Je les ai fait travailler ensemble, monsieur Temps et monsieur Nuit. Ils ont été formidables ! On aurait dit que c'était juste ce qu'ils attendaient de mieux !
Nous avons jardiné. Bien sûr, c'est moi qui ai mis les mains à la terre. Eux ne se mouillent pas : je les ai bien intégrés, ils tiennent à l'intérieur de mon corps. Ils tiennent les commandes, le tempo, la précision, le sens de tout cela. Je me rappelle Maria Joao Pires qui disait à peu près ceci : ce n'est pas nécessaire de rester des heures et des heures au piano, le plus gros du travail se fait dans la tête.
Le soleil est plus goûteux.
Ma vision est plus précise pour déceler l'état de fraîcheur ou de stress des minuscules pousses vertes, mes mains se dirigent vers le bon endroit, la prise efficace de l'outil, je sais attendre sans intervenir pour laisser la plante prendre le temps de se redresser avec la fraîcheur. Je m'entends dialoguer avec le soleil dans une langue que je ne connaissais pas concernant la couleur de l'ombre ou le parfum du fruit, et mon corps perçoit de l'espace des nuances de stimulation ou d'apaisement qu'il sait prendre immédiatement à bon escient.
Plus tard c'est avec cet espace, ce soleil, cette plante que mon étude avance sur la piano, que mes phrases s'écrivent sur le papier et que je marche dans la rue.
L'aisance des oiseaux qui se partagent le ciel ce soir — les hirondelles au gracieux froufrou, les martinets véloces et les choucas qui pour une fois se lancent à imiter les deux autres danseurs — nous donne à partager un égal bonheur en trio, monsieur Temps, monsieur Nuit et moi.
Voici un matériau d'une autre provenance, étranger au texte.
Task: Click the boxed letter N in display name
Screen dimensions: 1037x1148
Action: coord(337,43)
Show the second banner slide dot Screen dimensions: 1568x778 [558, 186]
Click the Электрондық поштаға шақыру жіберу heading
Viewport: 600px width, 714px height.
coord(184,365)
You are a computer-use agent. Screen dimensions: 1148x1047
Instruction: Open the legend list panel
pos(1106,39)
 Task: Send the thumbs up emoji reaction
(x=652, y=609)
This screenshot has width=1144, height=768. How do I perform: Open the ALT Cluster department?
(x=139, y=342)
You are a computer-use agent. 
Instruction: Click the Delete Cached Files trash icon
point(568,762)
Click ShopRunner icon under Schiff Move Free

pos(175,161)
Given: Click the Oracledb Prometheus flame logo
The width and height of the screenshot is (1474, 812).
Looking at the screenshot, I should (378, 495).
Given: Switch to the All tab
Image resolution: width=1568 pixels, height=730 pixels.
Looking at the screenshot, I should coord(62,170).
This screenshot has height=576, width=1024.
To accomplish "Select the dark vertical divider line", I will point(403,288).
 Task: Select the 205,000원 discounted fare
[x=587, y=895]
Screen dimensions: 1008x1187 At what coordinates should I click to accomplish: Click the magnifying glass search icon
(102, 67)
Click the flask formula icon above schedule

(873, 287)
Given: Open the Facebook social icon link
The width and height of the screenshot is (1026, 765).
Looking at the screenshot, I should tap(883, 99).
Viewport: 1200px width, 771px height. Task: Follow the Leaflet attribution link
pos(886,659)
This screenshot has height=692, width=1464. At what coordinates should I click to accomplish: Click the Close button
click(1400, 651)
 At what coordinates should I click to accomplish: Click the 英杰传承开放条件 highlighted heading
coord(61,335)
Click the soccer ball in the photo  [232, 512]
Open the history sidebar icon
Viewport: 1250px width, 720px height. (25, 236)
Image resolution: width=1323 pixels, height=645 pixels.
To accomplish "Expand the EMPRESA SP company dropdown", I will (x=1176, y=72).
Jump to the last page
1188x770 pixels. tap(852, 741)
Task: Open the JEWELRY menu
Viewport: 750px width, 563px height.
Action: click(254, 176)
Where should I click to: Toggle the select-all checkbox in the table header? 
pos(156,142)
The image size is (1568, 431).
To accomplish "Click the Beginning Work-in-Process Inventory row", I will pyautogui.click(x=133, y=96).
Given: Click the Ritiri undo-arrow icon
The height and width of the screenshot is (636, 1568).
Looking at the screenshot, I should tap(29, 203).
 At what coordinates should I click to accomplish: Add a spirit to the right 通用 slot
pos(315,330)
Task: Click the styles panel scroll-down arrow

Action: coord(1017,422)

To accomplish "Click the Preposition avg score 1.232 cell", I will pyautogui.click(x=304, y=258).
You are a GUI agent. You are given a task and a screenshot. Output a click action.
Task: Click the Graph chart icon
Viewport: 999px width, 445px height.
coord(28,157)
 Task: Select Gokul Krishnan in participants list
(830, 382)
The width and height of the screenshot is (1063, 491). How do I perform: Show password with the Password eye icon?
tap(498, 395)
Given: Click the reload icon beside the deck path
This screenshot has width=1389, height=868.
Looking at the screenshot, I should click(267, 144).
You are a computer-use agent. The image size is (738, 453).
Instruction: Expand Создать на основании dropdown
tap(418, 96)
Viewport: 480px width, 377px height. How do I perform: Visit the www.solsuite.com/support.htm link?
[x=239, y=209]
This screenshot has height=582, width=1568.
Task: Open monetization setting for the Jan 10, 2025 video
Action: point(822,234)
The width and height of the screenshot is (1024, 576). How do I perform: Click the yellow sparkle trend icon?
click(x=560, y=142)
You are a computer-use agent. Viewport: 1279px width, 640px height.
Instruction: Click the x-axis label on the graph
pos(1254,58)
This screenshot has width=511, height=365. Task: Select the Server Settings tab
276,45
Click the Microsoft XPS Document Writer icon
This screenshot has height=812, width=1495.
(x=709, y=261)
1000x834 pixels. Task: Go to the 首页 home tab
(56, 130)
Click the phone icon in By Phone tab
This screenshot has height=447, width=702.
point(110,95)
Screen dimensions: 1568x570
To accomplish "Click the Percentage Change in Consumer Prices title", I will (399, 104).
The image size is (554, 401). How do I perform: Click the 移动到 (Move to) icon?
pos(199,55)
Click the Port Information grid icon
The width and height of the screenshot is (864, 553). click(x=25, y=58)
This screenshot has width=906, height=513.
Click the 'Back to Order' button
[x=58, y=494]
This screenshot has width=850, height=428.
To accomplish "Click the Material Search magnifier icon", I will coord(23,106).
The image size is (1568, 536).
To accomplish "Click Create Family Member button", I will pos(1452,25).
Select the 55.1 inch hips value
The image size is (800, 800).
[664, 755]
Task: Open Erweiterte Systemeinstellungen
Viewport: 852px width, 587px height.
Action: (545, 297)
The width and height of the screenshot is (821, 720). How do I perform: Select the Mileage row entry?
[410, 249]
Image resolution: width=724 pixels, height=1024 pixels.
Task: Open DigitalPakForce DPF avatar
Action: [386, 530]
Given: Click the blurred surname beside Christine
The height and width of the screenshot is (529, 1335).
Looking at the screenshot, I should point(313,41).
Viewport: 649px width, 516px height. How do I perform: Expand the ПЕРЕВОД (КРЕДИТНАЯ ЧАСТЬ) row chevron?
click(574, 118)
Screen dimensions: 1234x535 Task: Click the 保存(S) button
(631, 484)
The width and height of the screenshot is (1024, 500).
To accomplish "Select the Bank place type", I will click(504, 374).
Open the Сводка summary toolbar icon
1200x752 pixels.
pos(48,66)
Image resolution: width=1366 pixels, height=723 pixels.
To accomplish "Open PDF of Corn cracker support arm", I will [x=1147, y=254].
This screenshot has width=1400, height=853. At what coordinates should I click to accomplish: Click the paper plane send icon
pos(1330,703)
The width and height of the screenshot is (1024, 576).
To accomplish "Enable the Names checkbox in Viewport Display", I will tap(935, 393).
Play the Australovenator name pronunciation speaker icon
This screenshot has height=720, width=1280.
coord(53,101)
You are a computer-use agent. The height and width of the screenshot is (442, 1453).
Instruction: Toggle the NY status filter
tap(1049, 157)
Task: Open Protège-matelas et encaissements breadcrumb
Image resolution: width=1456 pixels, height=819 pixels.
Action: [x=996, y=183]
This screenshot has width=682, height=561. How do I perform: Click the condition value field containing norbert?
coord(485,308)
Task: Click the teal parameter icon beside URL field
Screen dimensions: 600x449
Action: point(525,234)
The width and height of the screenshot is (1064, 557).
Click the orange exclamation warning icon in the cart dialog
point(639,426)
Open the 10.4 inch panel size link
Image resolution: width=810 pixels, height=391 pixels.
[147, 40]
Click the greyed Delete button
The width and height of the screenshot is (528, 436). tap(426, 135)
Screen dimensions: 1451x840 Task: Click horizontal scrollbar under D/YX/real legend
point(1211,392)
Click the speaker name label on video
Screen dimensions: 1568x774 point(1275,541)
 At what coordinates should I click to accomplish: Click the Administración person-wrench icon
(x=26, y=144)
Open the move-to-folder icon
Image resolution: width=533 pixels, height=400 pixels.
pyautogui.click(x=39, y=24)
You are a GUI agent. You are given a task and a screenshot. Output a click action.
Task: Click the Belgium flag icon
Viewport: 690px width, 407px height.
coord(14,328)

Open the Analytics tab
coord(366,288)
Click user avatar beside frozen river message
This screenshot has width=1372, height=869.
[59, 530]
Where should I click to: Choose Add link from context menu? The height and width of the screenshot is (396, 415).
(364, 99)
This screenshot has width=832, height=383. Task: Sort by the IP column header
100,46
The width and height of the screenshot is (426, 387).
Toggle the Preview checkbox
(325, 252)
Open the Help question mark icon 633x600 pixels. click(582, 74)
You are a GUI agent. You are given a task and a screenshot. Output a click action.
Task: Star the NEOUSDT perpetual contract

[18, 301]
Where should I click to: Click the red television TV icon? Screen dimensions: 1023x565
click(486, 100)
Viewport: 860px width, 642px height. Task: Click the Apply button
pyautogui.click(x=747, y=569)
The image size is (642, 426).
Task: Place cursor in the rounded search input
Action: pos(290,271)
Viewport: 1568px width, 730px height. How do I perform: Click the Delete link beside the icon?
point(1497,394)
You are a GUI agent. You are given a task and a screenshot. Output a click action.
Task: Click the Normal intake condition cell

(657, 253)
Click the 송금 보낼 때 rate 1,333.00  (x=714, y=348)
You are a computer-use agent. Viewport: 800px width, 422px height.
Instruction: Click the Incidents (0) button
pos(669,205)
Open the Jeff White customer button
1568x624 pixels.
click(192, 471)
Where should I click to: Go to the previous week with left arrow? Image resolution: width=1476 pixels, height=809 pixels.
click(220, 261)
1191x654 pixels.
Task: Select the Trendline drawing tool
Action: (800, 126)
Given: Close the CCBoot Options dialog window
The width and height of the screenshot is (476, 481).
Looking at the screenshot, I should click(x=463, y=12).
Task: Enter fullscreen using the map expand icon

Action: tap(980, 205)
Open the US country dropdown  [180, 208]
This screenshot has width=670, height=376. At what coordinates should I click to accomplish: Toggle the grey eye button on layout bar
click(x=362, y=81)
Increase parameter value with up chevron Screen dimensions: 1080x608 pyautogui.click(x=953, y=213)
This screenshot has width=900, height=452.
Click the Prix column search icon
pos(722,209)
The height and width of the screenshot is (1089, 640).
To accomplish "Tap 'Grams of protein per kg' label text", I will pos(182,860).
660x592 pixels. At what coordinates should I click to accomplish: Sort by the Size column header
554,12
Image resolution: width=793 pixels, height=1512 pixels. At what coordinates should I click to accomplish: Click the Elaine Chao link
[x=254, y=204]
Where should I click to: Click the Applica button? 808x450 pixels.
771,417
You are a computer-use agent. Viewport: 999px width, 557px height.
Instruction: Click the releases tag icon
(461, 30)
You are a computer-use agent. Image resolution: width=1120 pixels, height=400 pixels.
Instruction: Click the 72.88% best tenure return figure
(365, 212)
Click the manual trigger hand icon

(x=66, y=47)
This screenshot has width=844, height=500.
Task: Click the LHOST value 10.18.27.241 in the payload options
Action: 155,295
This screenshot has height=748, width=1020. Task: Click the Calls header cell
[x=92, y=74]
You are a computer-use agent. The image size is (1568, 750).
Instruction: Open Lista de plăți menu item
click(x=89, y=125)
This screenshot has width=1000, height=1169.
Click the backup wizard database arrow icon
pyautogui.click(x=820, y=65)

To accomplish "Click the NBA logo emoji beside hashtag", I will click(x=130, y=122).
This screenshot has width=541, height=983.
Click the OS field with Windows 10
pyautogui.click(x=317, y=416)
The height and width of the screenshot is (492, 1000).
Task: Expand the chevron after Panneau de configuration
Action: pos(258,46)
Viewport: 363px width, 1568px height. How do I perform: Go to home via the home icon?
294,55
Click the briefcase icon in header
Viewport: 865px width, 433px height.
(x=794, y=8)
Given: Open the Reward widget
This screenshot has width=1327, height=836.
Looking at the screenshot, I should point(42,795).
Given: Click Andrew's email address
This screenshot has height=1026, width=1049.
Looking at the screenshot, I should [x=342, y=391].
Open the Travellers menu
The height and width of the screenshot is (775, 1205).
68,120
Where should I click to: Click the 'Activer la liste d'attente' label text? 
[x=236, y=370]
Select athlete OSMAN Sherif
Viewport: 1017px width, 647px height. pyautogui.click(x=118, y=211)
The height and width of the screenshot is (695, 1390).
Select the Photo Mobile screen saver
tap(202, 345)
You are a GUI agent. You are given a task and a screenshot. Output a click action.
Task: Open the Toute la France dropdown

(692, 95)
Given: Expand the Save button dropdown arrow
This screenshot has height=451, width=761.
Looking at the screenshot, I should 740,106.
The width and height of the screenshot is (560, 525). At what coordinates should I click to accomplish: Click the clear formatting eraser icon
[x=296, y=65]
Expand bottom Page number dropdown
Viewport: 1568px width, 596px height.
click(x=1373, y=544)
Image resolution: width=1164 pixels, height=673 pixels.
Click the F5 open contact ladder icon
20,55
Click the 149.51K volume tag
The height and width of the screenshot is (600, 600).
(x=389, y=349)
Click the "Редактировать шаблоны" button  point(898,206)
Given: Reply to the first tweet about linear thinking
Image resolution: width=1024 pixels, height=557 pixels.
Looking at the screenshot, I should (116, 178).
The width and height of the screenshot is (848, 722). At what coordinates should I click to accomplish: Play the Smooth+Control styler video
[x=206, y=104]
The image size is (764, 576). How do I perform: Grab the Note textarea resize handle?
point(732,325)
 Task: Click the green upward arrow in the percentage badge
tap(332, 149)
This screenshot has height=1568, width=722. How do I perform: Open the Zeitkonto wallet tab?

Mais de toute évidence voici le Soleil baissant qui nous fait un clin d'oeil et s'invite, disant qu'avec lui, nous sommes déjà un quatuor.
Je ne me suis pas longtemps posé les questions métaphysiques ni les questions stratégiques que j'avais entrevues à l'arrivée de mes amis si particuliers, monsieur Temps et monsieur Nuit, devenus si intimes et si quotidiens.